--- Supplied data Enclosed Below ---

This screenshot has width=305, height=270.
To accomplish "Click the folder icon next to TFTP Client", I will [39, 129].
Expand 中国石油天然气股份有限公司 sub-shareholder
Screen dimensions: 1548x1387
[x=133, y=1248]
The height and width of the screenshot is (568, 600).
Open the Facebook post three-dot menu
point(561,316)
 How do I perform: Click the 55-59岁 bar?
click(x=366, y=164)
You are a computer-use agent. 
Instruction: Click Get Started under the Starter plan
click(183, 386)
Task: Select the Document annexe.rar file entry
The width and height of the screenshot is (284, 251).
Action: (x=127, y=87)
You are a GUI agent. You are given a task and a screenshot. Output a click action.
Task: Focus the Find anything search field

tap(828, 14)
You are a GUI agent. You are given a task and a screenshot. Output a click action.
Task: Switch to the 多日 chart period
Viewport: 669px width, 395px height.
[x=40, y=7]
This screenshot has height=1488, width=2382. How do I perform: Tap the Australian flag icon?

--- End of Enclosed Supplied data ---

Retype exactly the lines from the start of the entries through the one with "You are a computer-use agent."; include both ends.

» Your response:
This screenshot has width=305, height=270.
To accomplish "Click the folder icon next to TFTP Client", I will [39, 129].
Expand 中国石油天然气股份有限公司 sub-shareholder
Screen dimensions: 1548x1387
[x=133, y=1248]
The height and width of the screenshot is (568, 600).
Open the Facebook post three-dot menu
point(561,316)
 How do I perform: Click the 55-59岁 bar?
click(x=366, y=164)
You are a computer-use agent. 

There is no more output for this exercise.